BREAKING DOWN Multiple Support Agreement
A taxpayer will get an exemption for a qualifying relative if they furnish more than 50% of the relative's support for a calendar tax year. The 50% threshold may be met by one person or by several people, combining their resources to care for the relative. A taxpayer will not get an exemption if they jointly support the dependent unless they complete a multiple support agreement and file IRS Form 2120.
The dependent must pass the relationship test to be eligible. The relationship test mandates that the person in question must be either a lineal descendant or ancestor, sibling, in-law, niece, nephew, aunt, uncle or anyone other than the taxpayer's spouse who lived in the taxpayer's household during the entire year.
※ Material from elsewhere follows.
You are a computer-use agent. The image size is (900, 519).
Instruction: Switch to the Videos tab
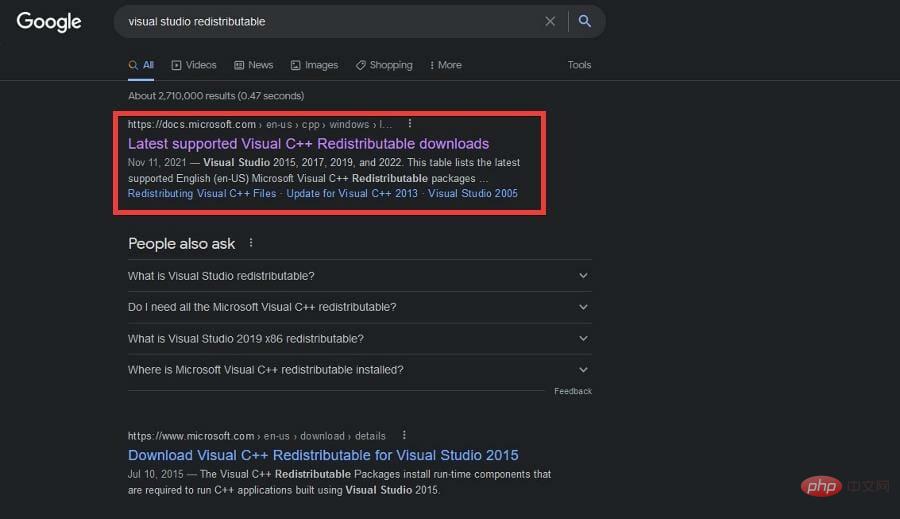point(194,65)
Children who together contribute more than 50% to the support of an aged parent must have a multiple support agreement in place to get an exemption for that parent. Each tax year, only one child may claim the exemption for qualifying dependent's care. When no child is, individually, furnishing more than 50% of the parent's support, none of the children will get the exemption. Using a multiple support agreement, the children may take turns claiming the rescued exemption on their tax returns each year.
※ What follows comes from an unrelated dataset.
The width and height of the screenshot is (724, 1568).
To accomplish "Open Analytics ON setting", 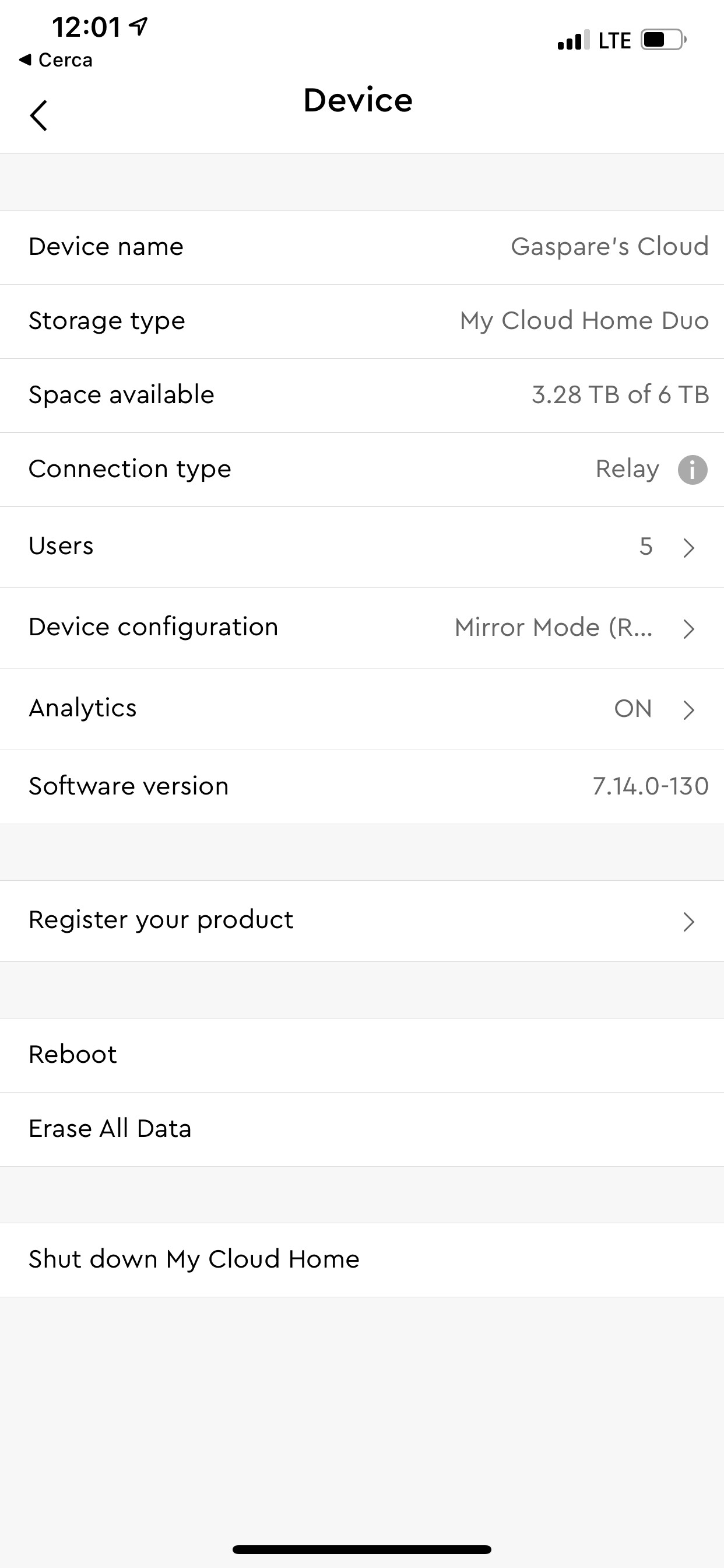I will (362, 709).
The rules governing multiple support agreements are tricky.
- The dependent is a qualifying relative
- A dependent is not a qualifying child
- They receive more than 50% of support from two or more relatives
- The contributing relatives agree to give the exemption to a single, chosen relative
- The selected relative furnishes more than 10% of the dependent’s support which, when combined with funds from other relations, will total at least 50%
- All other relatives who also contribute more than 10% of the funds of, sign multiple support agreements which waive their exemption for that taxable year
- The chosen relative maintains the signed multiple support agreements in a business file
- When filing taxes, the chosen relative attaches IRS Form 2120 to identify the waiving relatives
Example of Multiple Support
Three siblings each provide 20% of the funds to support an elderly parent along with two other relations which each contribute 5%. The parent is a qualifying relative who received 70% support from children and other relatives. The parent can be a dependent because more than 50% of their support was provided. To claim the parent, each of the siblings must sign a multiple support agreement identifying which of the children will claim the dependent for that tax year. The two relations who contributed less than 10% do not need to sign an agreement.
In situations where programs such as social security or other public support funds provide the bulk of support for the dependent, the exemption can not be claimed by the child. As an example, if two children provide 20% support and social security provides 60% of the support, neither child may claim their parent as an exemption.